April 2014: Between the initial project brief and delivery of the project there are a number of opportunities for the selection the best materials for optimum performance and elimination of unnecessary cost.
The people (the value engineers) who undertake these tasks are beset by a number of challenges one of which is the acquisition of reliable and useful information.
Where to get such information? There are a variety of published information and data which is either in the public domain or can be acquired from suppliers and manufacturers. Whilst this is good and no doubt thoroughly useful – such information can be overwhelming, time consuming to wade through and there is no guarantee it provides the value engineer with the answer they are looking for, and it can be out of date.
What is the role of a sales-people in value engineering? Sales reps often get a “bad rap” but this sometimes understandable attitude is driven by the performance of poor salespeople. The result of this is that the value engineer might be tempted to ignore invitations to meet, put off or decline rep visits, shorten the time given to the call.
A good sales person seeks to understand the client, knows the product and makes the benefits of the product clear and relevant to the customer and adds value to the client. Knowledgeable, with up to date information supplied by the company resources behind him or her, a good salesperson is a repository of information – a quick reference point.

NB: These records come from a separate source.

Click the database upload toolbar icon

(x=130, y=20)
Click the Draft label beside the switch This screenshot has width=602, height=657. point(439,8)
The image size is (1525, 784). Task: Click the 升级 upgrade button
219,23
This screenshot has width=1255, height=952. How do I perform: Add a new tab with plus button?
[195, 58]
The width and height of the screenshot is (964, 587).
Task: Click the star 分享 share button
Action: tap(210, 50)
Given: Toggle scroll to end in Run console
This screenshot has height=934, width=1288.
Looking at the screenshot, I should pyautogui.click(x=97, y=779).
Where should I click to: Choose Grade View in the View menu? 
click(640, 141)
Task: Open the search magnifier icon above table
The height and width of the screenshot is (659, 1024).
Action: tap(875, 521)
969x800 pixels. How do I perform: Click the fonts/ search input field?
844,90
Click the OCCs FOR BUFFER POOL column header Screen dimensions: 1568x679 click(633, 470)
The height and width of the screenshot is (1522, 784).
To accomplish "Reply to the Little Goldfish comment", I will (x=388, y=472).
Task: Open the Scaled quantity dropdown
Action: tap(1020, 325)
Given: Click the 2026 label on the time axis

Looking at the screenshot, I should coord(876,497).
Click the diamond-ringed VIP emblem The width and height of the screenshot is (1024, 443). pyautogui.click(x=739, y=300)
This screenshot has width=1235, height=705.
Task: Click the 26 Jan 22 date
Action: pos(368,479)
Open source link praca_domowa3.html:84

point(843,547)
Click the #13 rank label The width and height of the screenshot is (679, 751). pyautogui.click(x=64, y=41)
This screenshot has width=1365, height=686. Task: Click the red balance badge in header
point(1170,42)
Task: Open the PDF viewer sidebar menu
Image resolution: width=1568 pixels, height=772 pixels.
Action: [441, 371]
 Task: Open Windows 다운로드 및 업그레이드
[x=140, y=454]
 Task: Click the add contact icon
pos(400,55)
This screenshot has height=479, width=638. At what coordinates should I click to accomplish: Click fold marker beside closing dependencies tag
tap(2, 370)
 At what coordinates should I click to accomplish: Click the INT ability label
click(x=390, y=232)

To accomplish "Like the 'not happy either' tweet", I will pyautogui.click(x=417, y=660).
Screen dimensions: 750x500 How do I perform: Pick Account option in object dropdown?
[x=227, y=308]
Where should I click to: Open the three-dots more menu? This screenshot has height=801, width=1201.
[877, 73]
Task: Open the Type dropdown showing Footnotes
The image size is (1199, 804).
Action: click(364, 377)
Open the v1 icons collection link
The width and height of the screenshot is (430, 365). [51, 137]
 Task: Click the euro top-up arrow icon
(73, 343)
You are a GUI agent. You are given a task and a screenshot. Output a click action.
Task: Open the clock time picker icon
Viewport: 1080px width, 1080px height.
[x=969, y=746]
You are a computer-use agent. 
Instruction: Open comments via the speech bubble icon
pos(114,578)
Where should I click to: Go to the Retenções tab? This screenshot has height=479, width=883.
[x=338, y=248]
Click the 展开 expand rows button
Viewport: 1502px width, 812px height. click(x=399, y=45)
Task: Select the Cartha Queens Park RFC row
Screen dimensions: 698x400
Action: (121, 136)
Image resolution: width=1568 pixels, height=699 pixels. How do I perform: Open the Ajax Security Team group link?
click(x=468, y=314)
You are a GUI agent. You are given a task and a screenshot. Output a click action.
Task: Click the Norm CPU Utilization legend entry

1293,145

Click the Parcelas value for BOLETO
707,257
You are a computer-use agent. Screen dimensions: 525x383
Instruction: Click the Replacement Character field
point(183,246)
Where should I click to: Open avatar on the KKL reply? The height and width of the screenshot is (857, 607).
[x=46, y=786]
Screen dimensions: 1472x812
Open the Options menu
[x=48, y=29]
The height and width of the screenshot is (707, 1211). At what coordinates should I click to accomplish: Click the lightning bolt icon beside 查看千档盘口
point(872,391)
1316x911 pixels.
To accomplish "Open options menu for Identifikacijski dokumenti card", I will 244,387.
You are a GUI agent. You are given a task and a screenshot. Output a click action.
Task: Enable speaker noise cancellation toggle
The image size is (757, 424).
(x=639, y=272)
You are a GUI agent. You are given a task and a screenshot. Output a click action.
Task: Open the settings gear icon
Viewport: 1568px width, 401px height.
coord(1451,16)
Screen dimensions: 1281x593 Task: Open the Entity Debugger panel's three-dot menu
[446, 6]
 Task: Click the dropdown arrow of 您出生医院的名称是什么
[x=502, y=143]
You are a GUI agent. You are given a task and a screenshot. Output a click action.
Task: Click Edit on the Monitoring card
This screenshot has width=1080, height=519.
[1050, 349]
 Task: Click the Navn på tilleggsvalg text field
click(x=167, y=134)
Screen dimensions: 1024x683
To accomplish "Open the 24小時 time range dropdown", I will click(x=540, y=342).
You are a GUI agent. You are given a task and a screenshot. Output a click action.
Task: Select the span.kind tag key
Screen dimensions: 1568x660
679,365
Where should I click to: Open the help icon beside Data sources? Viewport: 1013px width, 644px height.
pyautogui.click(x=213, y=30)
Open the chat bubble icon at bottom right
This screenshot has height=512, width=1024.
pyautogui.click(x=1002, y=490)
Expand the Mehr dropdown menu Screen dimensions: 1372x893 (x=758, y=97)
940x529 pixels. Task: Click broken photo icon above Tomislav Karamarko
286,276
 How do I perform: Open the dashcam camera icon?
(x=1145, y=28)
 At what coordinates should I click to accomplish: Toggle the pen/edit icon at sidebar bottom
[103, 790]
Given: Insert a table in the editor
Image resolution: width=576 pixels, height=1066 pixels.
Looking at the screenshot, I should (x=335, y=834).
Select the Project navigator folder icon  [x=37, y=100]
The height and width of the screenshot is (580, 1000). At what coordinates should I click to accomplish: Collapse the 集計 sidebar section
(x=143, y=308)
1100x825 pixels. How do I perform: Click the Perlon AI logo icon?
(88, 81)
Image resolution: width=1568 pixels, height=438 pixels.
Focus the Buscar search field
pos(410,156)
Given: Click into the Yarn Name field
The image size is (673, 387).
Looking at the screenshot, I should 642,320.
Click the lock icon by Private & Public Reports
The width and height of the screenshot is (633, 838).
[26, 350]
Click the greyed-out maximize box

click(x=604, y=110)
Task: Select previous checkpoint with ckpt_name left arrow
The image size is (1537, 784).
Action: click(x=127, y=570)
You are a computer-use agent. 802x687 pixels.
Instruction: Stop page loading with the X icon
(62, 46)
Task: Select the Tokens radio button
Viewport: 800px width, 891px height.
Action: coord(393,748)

Potentially a more efficient way of acquiring pertinent information than wading through masses of published data. If they can’t provide the precise detail at that time then they will point the value engineer in the right direction, or provide the relevant information later.
The reality however is most salespeople don’t quite match up to the “good” salesperson. So, understandably, value engineers tend to ask themselves: “Is it still worth taking time to see the reps that call me every day?”
On balance we would say: absolutely! Even the mediocre rep has good days where you may hit upon a subject they know a lot about – and the rep can, with a bit of encouragement, be used to go and find that bit of information that the value engineer needs, while they get on with something else.”